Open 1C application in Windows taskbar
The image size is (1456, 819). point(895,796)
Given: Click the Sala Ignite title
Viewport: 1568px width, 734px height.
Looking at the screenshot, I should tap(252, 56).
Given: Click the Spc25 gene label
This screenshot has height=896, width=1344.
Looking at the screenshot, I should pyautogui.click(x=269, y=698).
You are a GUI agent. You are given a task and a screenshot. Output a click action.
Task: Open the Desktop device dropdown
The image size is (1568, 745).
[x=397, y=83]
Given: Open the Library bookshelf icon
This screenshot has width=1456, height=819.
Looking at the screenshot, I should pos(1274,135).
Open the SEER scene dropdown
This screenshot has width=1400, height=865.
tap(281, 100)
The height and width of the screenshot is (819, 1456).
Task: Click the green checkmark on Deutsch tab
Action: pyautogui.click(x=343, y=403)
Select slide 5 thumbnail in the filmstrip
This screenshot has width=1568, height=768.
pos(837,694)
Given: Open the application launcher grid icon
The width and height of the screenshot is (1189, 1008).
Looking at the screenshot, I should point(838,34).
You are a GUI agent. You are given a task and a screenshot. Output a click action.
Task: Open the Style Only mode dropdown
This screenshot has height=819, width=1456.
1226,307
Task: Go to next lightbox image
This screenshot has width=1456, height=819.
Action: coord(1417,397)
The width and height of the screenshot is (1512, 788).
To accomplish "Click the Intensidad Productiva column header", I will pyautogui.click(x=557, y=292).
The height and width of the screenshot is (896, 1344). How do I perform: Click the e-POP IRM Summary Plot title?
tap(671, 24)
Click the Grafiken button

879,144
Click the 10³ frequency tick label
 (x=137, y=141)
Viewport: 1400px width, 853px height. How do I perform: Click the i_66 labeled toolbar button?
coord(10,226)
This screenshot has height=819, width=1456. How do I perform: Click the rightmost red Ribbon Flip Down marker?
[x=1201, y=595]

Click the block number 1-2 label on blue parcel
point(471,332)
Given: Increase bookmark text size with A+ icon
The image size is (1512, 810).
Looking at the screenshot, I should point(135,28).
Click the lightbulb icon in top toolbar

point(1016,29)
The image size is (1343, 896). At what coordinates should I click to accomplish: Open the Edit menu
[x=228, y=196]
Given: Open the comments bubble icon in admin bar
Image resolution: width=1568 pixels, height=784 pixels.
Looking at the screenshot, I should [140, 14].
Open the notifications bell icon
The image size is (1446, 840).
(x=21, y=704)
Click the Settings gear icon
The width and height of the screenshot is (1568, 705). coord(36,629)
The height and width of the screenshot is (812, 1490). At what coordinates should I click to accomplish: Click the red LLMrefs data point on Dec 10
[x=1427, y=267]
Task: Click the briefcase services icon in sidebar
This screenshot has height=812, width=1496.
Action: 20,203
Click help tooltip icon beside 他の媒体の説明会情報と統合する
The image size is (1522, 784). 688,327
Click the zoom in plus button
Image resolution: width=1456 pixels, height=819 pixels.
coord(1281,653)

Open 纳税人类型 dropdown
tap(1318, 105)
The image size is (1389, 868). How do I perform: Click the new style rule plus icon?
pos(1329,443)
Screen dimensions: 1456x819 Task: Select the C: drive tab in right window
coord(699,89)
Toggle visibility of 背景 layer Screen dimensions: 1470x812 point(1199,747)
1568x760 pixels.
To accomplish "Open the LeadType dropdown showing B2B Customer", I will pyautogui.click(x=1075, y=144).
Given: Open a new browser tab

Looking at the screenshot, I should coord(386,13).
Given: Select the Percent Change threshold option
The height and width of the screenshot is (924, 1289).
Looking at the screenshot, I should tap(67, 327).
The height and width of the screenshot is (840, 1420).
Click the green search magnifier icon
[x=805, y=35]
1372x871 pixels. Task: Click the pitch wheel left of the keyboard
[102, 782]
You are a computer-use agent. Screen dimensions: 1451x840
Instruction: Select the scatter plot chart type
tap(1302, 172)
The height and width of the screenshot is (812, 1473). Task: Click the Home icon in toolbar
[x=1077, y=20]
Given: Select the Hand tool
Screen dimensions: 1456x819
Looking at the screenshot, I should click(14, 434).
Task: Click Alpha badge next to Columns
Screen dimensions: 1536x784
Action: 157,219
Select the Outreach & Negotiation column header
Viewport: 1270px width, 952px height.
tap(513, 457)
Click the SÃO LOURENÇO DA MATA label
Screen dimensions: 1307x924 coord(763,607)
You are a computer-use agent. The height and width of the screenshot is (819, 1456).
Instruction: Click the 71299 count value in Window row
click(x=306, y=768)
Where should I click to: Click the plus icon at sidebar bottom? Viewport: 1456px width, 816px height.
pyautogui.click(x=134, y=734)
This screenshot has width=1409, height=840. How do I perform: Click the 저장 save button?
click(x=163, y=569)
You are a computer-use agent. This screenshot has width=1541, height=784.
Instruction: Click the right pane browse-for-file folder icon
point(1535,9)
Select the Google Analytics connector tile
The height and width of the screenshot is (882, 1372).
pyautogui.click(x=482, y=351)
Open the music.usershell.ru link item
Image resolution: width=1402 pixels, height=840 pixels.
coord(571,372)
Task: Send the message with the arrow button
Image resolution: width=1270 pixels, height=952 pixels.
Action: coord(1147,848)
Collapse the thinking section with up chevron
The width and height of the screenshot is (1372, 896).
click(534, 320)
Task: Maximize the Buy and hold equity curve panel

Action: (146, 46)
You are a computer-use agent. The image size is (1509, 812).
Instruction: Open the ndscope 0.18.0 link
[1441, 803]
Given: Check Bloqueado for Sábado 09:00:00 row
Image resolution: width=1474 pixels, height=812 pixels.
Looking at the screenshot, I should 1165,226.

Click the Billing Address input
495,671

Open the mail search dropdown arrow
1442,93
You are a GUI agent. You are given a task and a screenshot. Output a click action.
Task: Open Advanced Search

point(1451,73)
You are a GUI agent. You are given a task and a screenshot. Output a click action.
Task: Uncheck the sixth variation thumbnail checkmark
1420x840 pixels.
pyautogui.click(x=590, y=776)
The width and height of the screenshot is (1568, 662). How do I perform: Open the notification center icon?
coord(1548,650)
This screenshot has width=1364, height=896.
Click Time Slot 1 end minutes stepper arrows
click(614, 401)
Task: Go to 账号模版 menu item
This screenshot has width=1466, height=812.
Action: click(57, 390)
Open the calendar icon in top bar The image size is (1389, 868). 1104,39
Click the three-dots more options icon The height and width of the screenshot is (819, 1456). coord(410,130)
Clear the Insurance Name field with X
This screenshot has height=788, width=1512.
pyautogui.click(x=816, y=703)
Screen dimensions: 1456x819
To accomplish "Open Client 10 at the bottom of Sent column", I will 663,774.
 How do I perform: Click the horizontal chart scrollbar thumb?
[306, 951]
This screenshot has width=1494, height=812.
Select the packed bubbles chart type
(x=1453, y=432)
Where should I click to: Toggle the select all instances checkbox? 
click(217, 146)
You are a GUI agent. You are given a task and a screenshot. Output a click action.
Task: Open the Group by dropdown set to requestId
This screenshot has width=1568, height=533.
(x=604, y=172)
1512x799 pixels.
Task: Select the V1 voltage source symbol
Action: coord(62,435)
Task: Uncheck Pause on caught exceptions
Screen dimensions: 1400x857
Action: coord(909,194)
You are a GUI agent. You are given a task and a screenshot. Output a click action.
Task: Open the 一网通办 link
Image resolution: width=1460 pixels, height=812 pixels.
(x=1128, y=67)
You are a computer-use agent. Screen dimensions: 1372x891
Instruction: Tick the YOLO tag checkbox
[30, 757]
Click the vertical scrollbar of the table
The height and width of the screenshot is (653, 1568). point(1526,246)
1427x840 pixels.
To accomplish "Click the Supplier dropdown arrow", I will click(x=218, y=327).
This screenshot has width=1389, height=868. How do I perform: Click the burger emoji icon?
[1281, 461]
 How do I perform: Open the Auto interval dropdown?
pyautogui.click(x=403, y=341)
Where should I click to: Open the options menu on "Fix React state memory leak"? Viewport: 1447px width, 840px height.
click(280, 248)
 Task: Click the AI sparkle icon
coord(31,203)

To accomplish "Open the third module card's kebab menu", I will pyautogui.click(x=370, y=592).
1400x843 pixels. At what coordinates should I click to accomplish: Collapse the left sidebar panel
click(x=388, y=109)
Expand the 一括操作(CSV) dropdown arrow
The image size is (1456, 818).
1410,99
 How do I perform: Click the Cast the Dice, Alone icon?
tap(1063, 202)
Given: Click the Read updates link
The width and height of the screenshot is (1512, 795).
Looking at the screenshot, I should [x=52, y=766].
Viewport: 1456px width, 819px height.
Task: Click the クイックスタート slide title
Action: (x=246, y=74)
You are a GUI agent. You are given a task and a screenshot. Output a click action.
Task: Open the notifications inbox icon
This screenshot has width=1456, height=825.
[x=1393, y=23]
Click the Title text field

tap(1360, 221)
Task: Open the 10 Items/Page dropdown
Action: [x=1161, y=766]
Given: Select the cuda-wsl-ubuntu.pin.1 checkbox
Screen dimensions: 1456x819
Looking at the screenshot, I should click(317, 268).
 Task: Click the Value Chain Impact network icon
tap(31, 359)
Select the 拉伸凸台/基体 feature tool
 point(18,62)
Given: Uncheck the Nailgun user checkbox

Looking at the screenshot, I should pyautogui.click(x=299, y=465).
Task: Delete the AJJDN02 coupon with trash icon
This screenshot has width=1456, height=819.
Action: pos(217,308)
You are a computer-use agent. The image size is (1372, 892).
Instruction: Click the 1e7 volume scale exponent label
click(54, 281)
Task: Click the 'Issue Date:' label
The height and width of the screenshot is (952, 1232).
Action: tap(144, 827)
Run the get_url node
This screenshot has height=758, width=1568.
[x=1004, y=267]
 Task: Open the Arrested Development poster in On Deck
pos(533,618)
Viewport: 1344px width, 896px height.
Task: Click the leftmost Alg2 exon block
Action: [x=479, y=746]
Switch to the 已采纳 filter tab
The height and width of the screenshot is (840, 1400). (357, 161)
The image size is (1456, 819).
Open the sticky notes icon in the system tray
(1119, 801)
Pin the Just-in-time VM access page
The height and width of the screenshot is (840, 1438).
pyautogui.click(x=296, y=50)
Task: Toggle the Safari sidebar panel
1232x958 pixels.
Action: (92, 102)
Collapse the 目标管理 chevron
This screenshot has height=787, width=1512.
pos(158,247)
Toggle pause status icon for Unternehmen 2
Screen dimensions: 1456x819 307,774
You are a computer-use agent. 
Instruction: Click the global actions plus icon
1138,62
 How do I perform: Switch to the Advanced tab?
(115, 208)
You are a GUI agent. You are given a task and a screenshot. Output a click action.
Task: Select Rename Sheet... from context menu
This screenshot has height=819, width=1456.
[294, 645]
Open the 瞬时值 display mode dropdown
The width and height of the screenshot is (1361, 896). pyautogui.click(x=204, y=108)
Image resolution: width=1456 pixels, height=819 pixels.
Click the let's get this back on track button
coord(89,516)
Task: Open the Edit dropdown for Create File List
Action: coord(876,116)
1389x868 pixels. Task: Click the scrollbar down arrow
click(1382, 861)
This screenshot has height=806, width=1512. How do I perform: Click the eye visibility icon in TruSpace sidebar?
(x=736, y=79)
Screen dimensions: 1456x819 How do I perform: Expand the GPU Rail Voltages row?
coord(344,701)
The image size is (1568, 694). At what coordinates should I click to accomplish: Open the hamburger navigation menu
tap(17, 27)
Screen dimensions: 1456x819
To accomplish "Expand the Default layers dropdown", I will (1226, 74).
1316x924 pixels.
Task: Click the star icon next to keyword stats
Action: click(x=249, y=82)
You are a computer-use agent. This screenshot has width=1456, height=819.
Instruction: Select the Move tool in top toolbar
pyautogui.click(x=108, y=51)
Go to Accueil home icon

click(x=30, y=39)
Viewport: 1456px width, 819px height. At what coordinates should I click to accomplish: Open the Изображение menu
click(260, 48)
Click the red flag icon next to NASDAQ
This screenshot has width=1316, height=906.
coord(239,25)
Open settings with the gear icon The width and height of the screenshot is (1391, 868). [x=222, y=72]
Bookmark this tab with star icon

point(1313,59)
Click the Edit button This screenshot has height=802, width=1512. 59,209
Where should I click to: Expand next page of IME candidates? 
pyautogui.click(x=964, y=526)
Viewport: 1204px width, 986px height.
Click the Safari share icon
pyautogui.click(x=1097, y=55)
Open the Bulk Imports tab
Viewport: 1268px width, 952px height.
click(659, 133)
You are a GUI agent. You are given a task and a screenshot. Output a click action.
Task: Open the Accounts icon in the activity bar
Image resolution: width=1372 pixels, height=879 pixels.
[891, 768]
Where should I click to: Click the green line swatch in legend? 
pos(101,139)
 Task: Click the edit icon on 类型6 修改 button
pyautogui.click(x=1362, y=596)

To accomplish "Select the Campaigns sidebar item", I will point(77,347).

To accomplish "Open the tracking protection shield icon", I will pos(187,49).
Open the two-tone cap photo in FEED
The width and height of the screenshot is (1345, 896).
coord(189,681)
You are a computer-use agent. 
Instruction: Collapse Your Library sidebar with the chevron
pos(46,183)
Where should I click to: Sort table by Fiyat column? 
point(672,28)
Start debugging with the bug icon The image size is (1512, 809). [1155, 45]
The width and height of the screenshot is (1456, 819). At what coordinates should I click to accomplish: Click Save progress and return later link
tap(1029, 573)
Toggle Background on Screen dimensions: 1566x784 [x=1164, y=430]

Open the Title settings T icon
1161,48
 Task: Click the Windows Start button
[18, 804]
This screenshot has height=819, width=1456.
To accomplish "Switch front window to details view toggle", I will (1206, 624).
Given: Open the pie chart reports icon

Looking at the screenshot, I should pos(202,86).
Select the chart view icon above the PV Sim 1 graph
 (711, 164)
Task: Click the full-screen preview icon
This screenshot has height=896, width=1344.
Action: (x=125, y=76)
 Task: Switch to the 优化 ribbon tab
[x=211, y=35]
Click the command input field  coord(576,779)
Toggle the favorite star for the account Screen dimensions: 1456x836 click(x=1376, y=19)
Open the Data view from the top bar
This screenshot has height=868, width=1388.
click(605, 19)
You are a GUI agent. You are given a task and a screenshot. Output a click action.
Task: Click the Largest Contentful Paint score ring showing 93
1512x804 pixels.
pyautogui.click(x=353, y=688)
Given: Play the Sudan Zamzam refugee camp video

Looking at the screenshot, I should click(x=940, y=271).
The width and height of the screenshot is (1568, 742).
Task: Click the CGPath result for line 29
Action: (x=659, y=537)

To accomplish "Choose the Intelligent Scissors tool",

(Exercise objective): Show the lines of the records that include the string "computer".

(Written solution):
You are a computer-use agent. Screen dimensions: 1451x840
You are a computer-use agent. The height and width of the screenshot is (819, 1456).
You are a computer-use agent. This screenshot has width=1541, height=784.
You are a computer-use agent. The image size is (1509, 812).
You are a computer-use agent. Screen dimensions: 1372x891
You are a computer-use agent. The image size is (1372, 892).
You are a computer-use agent. 
You are a computer-use agent. This screenshot has width=1456, height=819.
You are a computer-use agent. 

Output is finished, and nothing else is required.